33 Pheasant Lane

33 Pheasant Lane in East Falmouth

A developer filed suit against the Falmouth Zoning Board of Appeals after its decision to revoke the building permit and occupancy permit to 33 Pheasant Lane, East Falmouth.

Dan C. Maclone, a Falmouth builder, would have to tear down the new home he intended to sell if he opted to accept the decision.

The suit was filed with the town January 9 and seeks to reverse the zoning board decision made on December 12, when it granted an application of Edward Van Keuren and ordered Falmouth Building Commissioner and Zoning Enforcement Officer Rod Palmer to rescind the certificate of occupancy.

The plaintiff contends Mr. Van Keuren does not have standing and waited too long to file the appeal.

“What we’re saying is that he would not be harmed by this building,” said Kimberly A. Bielan, attorney for Mr. Maclone, who is a former member of the zoning board.

When Mr. Van Keuren, a neighbor and member of the zoning board of appeals, noticed that the lot was being clear-cut in January last year, he filed an appeal. He said when he bought his home on Pheasant Lane in the 1980s, his real estate agent noted that 33 Pheasant Lane was not buildable, according to a previous Enterprise article.

Mr. Maclone purchased the lot for $165,000 in December 2018 to construct a three-bedroom, Cape-style house. He started construction in January 2019 and finished the house in the summer. He filed a building permit and checked off a box that said there had not been denials to the building permit, but some argue that he should not have checked the box off without knowing for sure. Three denials have been issued on the construction permits on the lot, but Mr. Maclone said he was not aware of them until after the house was built.

In a previous meeting of the appeals board Robert Dugan, clerk of the board, wondered why the developer would check the box on the building application that stated there were no denials without knowing for certain.

Mr. Maclone told the board of appeals that he filed the building permit contingent on the building commissioner’s making his decision on the lot’s buildability.

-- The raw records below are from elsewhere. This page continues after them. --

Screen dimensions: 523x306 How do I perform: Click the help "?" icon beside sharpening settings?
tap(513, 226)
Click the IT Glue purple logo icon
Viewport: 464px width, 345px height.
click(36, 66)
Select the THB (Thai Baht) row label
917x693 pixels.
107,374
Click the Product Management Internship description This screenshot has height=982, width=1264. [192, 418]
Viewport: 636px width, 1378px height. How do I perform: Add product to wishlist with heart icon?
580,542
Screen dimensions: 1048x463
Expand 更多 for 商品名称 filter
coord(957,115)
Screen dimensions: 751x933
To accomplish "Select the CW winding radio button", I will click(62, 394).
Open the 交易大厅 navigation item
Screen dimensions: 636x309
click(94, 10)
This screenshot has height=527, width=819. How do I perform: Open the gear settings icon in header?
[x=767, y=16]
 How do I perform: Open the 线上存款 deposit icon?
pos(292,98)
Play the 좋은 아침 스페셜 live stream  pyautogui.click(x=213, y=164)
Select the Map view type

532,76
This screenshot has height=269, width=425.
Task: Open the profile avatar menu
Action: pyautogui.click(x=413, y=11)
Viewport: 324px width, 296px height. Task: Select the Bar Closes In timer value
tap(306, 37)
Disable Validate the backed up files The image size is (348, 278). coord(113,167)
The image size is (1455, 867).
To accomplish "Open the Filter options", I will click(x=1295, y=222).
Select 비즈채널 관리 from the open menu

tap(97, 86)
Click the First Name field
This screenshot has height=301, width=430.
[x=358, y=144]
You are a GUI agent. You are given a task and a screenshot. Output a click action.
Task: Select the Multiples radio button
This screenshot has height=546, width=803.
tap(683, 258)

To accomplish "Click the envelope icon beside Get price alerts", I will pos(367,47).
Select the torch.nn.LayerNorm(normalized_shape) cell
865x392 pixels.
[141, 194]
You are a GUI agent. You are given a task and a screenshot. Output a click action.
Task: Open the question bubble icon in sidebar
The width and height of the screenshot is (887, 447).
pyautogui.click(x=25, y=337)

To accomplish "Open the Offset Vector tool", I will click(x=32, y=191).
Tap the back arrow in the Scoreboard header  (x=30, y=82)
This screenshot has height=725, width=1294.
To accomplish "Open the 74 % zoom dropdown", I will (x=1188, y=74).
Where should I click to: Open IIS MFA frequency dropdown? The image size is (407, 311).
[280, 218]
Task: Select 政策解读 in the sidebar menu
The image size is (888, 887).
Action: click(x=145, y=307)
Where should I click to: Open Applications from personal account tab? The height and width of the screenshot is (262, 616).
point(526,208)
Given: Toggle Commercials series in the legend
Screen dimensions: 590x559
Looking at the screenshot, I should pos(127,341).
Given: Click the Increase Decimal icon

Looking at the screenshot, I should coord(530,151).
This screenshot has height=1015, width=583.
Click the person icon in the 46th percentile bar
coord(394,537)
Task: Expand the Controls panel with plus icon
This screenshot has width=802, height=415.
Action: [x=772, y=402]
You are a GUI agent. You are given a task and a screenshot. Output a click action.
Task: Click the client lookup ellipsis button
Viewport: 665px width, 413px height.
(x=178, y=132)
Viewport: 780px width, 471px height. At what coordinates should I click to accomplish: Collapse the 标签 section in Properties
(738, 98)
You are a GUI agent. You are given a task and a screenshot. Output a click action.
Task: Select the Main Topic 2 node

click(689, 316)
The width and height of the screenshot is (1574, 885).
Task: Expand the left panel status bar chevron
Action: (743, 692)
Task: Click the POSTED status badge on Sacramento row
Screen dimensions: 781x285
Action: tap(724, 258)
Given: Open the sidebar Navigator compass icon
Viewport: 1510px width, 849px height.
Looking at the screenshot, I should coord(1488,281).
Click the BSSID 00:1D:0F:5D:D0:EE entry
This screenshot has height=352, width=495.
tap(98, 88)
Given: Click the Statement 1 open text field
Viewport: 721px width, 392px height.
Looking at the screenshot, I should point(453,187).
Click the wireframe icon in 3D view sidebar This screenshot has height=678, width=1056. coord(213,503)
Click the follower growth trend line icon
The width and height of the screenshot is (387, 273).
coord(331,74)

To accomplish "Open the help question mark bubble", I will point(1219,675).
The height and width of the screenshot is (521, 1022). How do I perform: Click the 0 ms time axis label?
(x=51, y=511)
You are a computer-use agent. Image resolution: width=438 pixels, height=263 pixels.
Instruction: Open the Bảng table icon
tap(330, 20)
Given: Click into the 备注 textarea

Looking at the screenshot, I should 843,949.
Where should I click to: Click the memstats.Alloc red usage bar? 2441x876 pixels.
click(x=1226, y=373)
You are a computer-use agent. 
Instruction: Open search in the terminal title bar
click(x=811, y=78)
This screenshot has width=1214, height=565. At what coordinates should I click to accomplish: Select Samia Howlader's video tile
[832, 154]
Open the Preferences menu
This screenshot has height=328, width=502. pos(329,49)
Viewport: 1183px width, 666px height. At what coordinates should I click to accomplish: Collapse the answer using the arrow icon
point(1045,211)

He filed about 10 other building permits in the same way, he said. He argued that it was not his job “to do the commissioner’s job.”

Mr. Maclone was not available for comment. A conference is scheduled in land court on February 20.

(2) comments

Chumley

It will be interesting to find out how the building commissioner could not know that the lot was unbuildable. I would hate to think that there was any collusion between the building commissioner and the builder.

Gadfly

If this gets to trial, it will be interesting to watch. I suspect there is no ill intent on the part of the builder, he probably just expected the Building Dept. to holler if the lot was unbuildable. One wonders why the "whistleblower" did not take immediate action and contact the builder with his concerns when he saw the lot being cleared. This is bad for all parties, including the taxpayers of Falmouth.